There I was, penning my thoughts about how the four main contenders for the Tour de France seem to be running away from everyone else, when three of that classy quartet – Jonas Vingegaard, Primož Roglič and Remco Evenepoel – ran off the road in a high-speed crash in the Basque Country that looks to have turned the season on its head.

Not one to let such a curveball become a pump in the spokes, I’ve picked myself up and pressed on regardless, noting the irony of such a calamity occurring as couch commentators the world over were ridiculing efforts to make the perilous Arenberg section of cobbles that little bit safer prior to Paris-Roubaix.

Before the Itzulia incident left the defence of Vingegaard’s yellow jersey in doubt along with Evenepoel’s maiden appearance at the Tour and Roglič’s first for Bora-Hansgrohe, their collective dominance this spring – along with the absent Tadej Pogačar – had elevated this stellar ensemble to an entirely different plane.

In Catalunya, Pogačar scooped a hat-trick of mountain-top finishes (the third after a break of 59km) before sprinting for a fourth win and the overall title in Barcelona. This after Strade Bianche glory on his return to racing and third in Milan-San Remo. Vingegaard’s Tirreno triumph was not as emphatic as his victory in O Gran Camiño but it meant the duo had already amassed 13 wins between them, begging the question: are the Big Two too big?

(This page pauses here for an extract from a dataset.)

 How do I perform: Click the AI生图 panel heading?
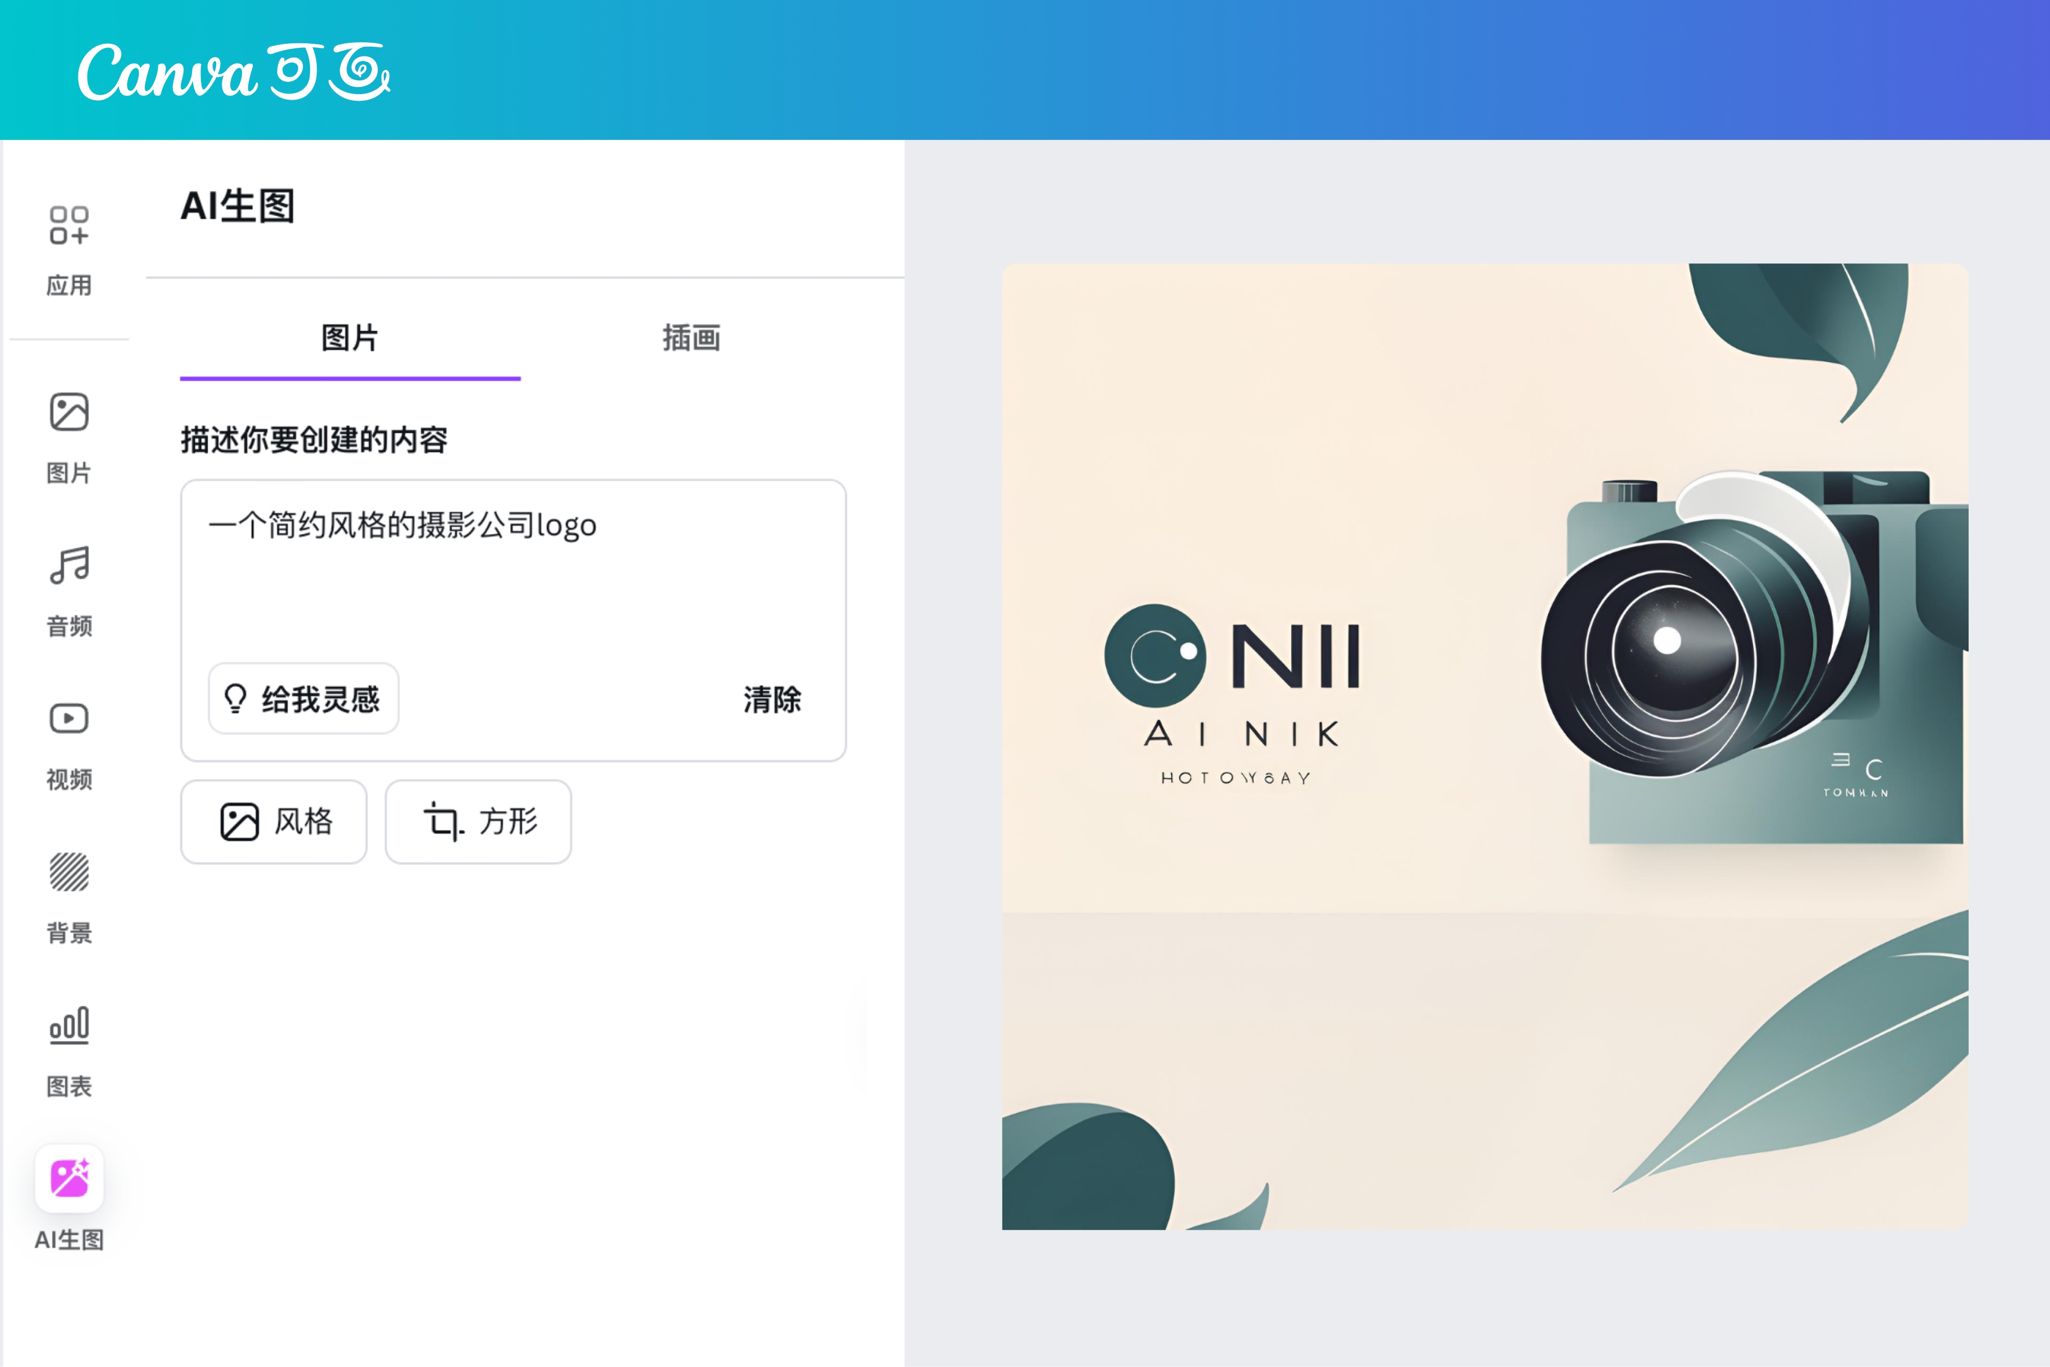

World Champion Mathieu van der Poel, meanwhile, is showing off his rainbow bands sparingly but devastatingly with just five races to date. That hasn’t stopped him from winning three cobbled Classics, including a rare Flanders-Roubaix double (a sentence I wrote prior to his Hell of the North masterclass, so sure was I of the flying Dutchman’s victory).

In short, the gap between those who are winning and those who are merely making up the numbers is expanding exponentially race by race. And this, I’m afraid, is replicated in the showing of the strongest teams, creating not only two-speed racing but a two-tier competition (or, in the Monuments, Alpecin-Deceuninck vs The Rest of the WorldTour).

When Wout van Aert crashed out of Dwars door Vlaanderen to curtail his spring campaign and potential involvement in the Giro, Visma-Lease a Bike were able to call on Matteo Jorgenson, who won the race before putting in yet another a solid showing in Flanders.